> 文書抜粋
================

思考力

手品の根

トラウマレベル確定の傷を負ってしまった人の相談に対する助言は、自分の中で既に決めている。このブログでも何回か書いたことだが、「自分より不幸な人を思い浮かべる」と、「自分がやってしまった悪いことワースト3」を考えることだ。自分より苦しい状態にいる人なんて大勢いるし、このようなアドバイスは、アドバイスを受ける前から自分でわかっていることなので、たいてい役に立たない。他方、自分のやってしまったことワースト3は、なかなかレアなアドバイスで、自分でも気づかぬうちに誰かを傷つけていたということを、内反することになるから、なかなか有効になる。もちろん、その後のアドバイスには慎重にならなければならない「責任」を伴うのだが。

ここ長いこと、何やかんやで、自分自身の器が小さく、自分に危害を加えた人への怨念が消えない。自分自身が自分へ先述のアドバイスをしても効かないのだから、私のアドバイスなど、誰にとってもあまり効果はないのかもしれない。ただ、マジシャンが手品の種を知っているのだから、自分の芸に驚く事はないのと同じく、自分の助言に自分が癒される事はないとも言える。年明け早々、全くもって哲学的というか、答えのない堂々巡りなことばかり考えてしまっている。ただ、そもそも年末年始など、私のような怠惰な生活を過ごしている者には変化のつけようなどないわけだから、いつも通り熱々の淹れたてコーヒーをすする幸せが残されている程度。それを味わうことくらいは、誰からも咎められる事はなかろう。

昨年の比較的大きな買い物のうち、「冷蔵庫」に関しては、自分の中で微妙な活躍をしている。やはり、日持ちしない食べ物を保冷してくれるので、その分、食べる量も増えるし、目が覚めると自分が眠りながら食べていた食べ物の残骸が、ベッドの上に転がっていたりする。やはり、眠剤を毎回調節しなければならない私のような患者にとって、冷蔵庫の存在というのは、少々厄介である。私も含め、精神薬で激太りする人は多いが、やはり食べる量を調節するための「何か」は、ないだろうか。

こう考えると、冒頭で述べた、自分なりの一方的なアドバイスや考え方を提示するというのは、あまり良いこととはいえないのかもしれない。振り返り、さらに考えると、自分が生きてきた中で、本当に自分を救い上げてくれるようなアドバイスをしてくれた人の共通する態度は、徹底的な「傾聴」だった。何も批判せず、肯定もせず、ただただ自分の中に相手の存在を吸収するような態度で接してくれた。やはり、人の話を聞くという事は、徹底したスポンジのような気持ちの受け皿の態度を貫くこと。やがて、そこから話者が話に詰まってから、話が始まる。それくらいのタイムラグが必要。

私の場合、「自分」というかけがえのない存在に対して、あまりにも早急に答えを与えすぎているような気がする。まず、自分の怒りがどこに向かおうとしているのか。自分は何を訴えたいのか。そのような「現状」を、もう一人の「聴き手」に伝えることが大切だったのだろうと思う。

================

> 表示データ

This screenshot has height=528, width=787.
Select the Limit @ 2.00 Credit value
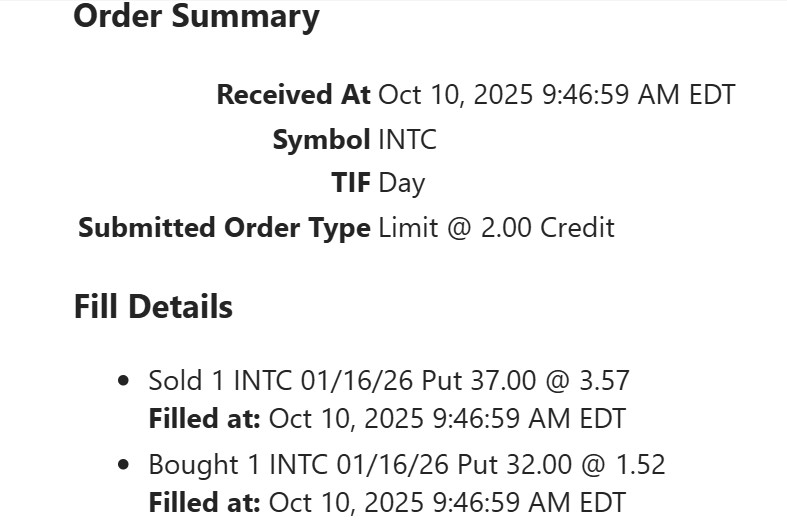coord(496,228)
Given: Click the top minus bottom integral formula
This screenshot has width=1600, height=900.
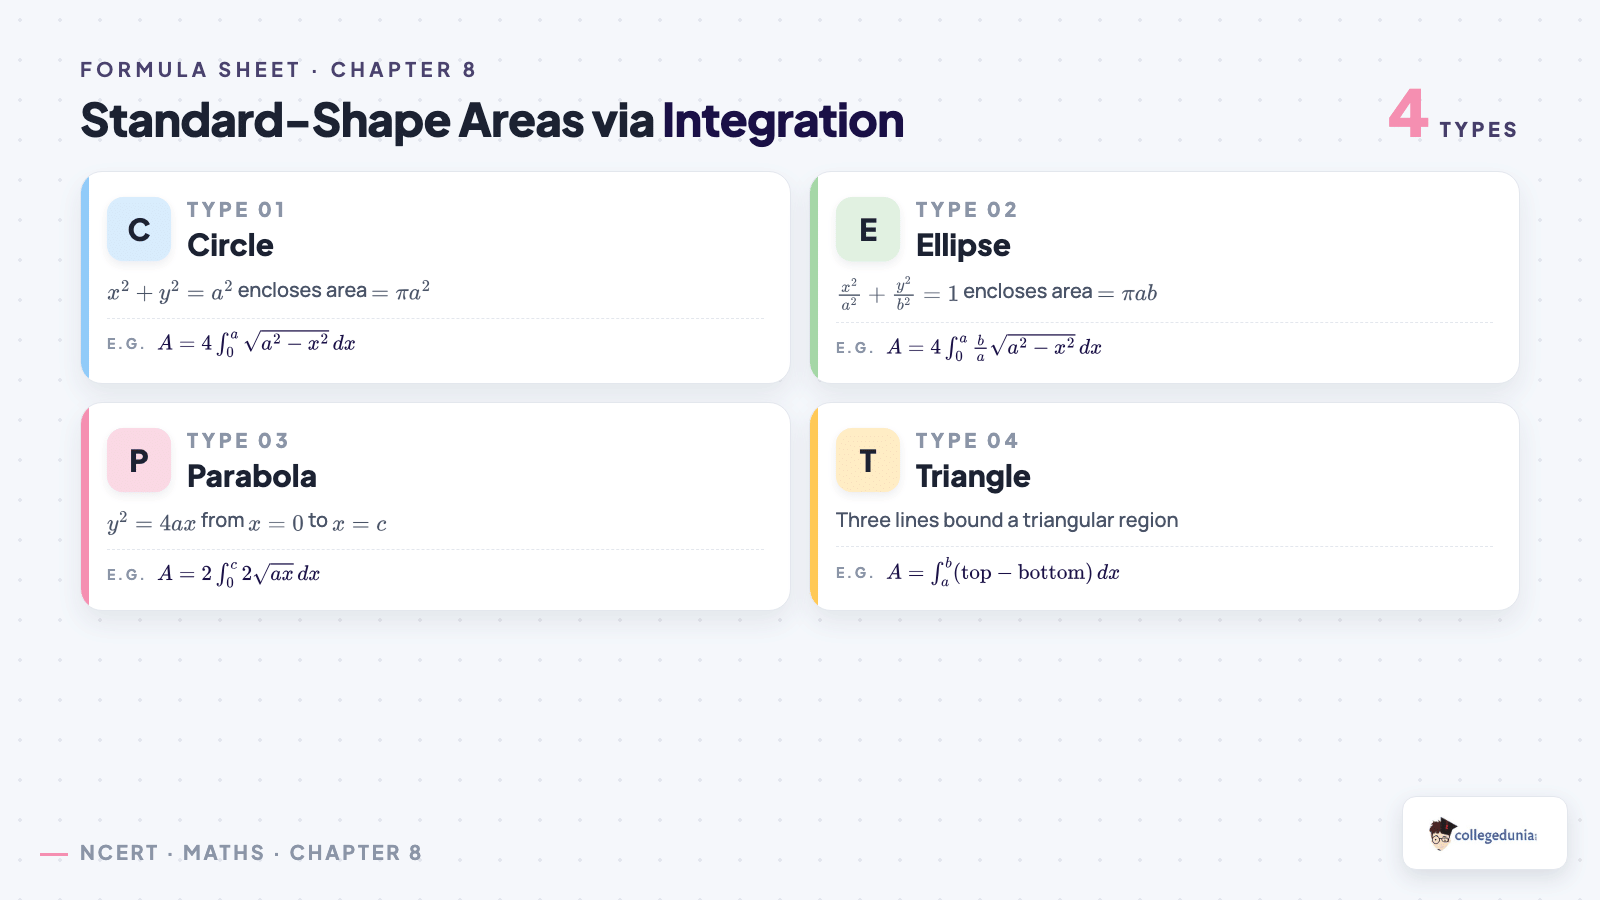Looking at the screenshot, I should [x=1003, y=572].
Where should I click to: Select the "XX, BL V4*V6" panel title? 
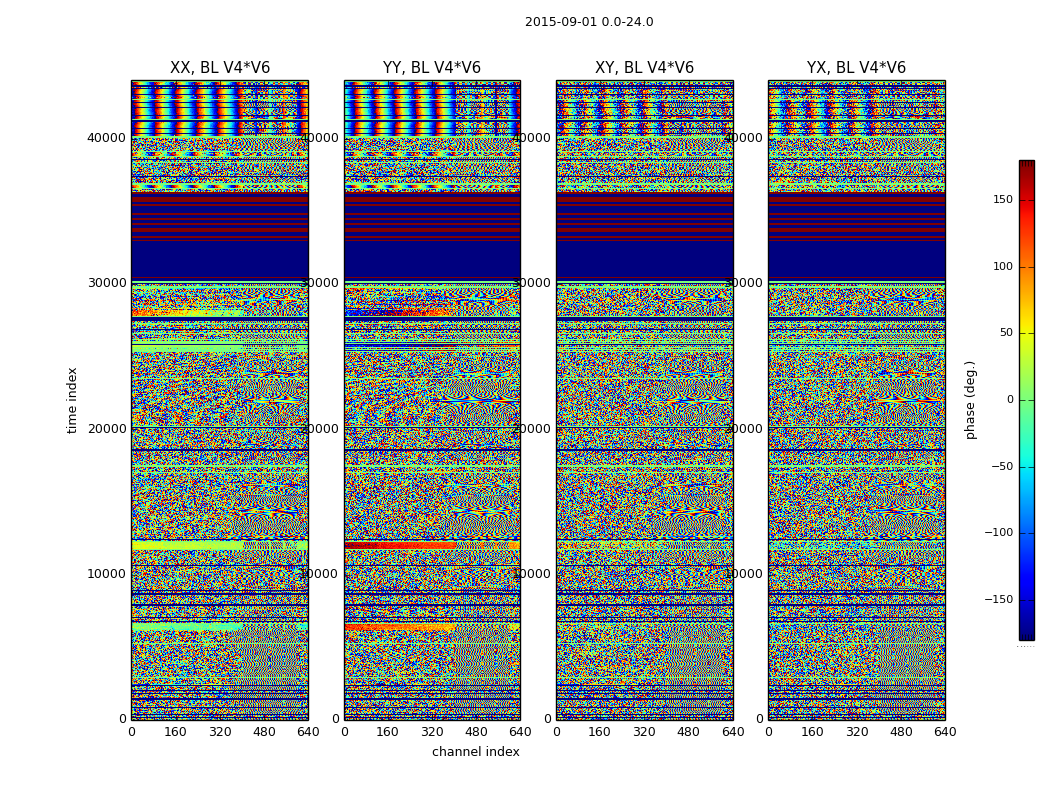pyautogui.click(x=220, y=68)
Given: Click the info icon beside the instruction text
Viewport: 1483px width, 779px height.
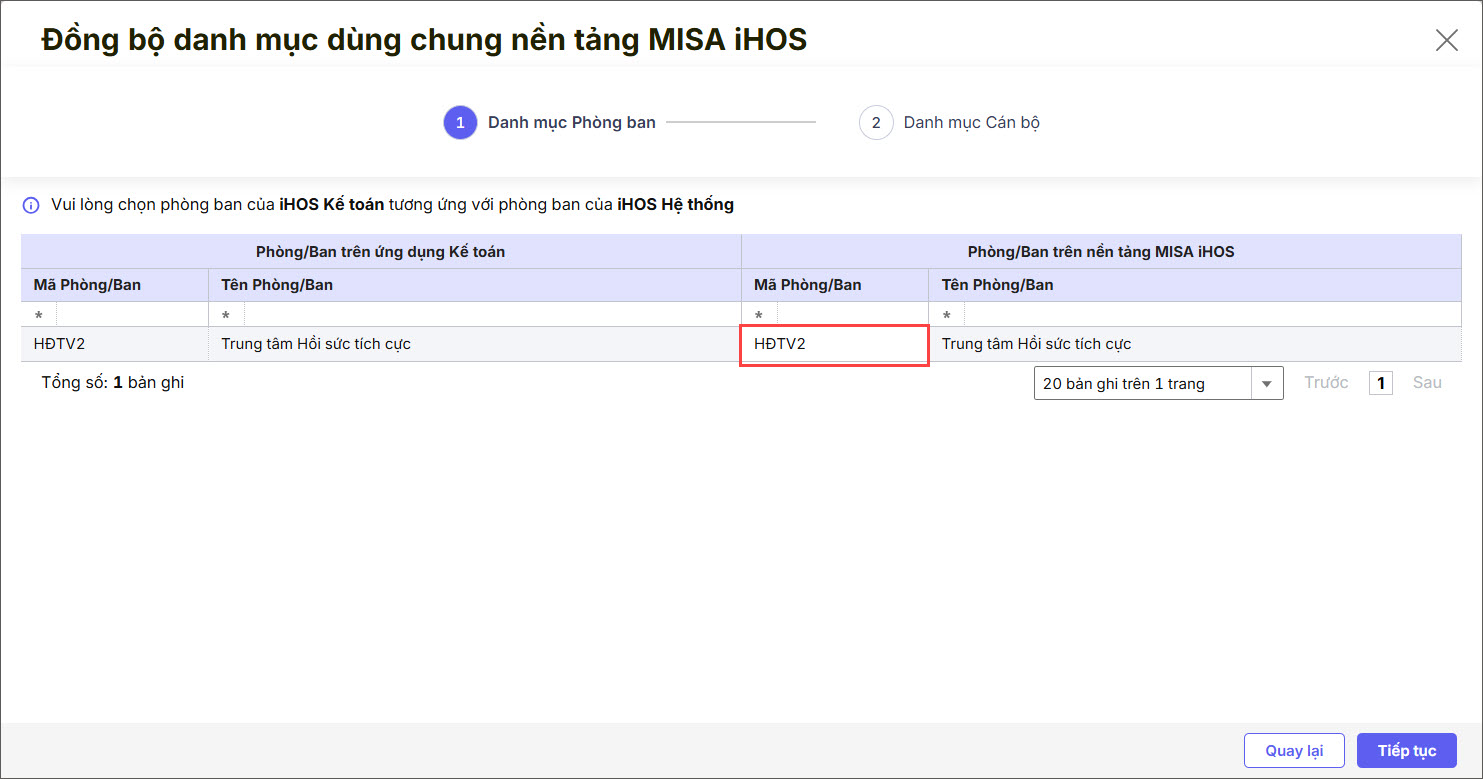Looking at the screenshot, I should [31, 205].
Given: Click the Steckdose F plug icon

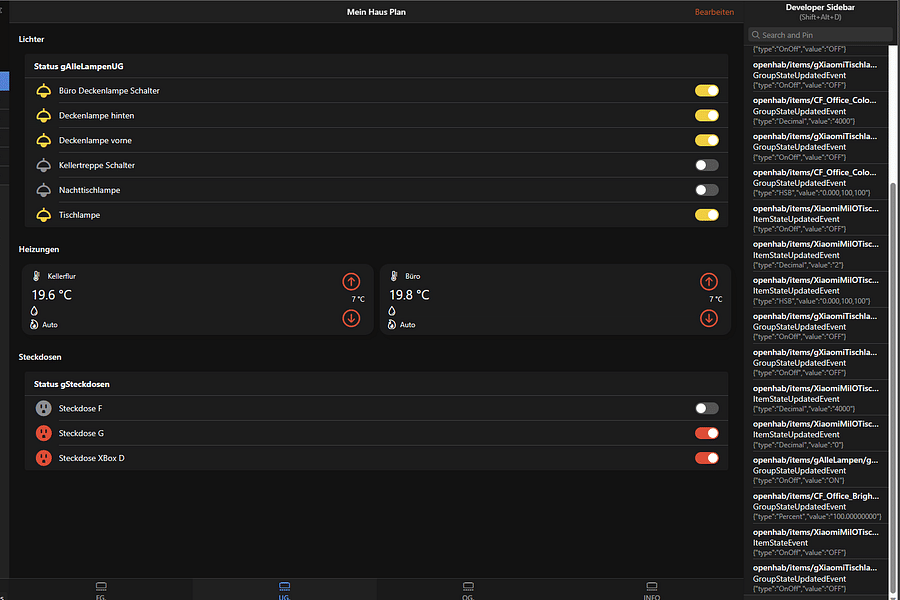Looking at the screenshot, I should pos(42,408).
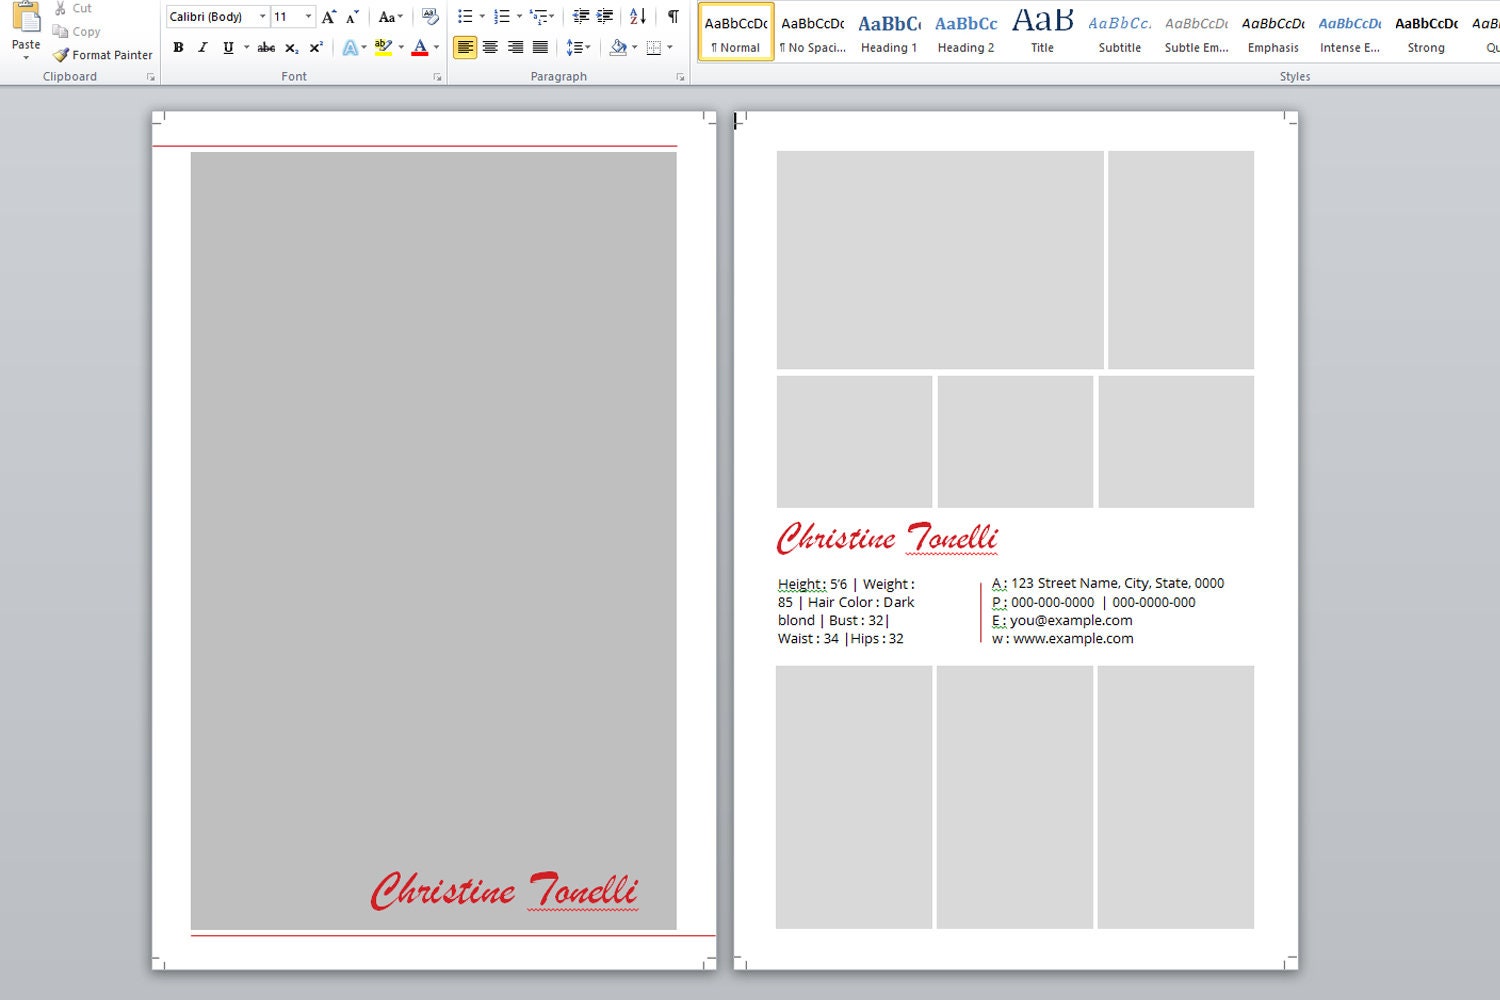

================

> 作業内容
文書抜粋によると、筆者を本当に救い上げてくれるような助言をした人たちに共通する態度は何でしたか。 エントリーは文書抜粋の内容とは関係がありません。

> 記述解答
徹底的な「傾聴」の態度です。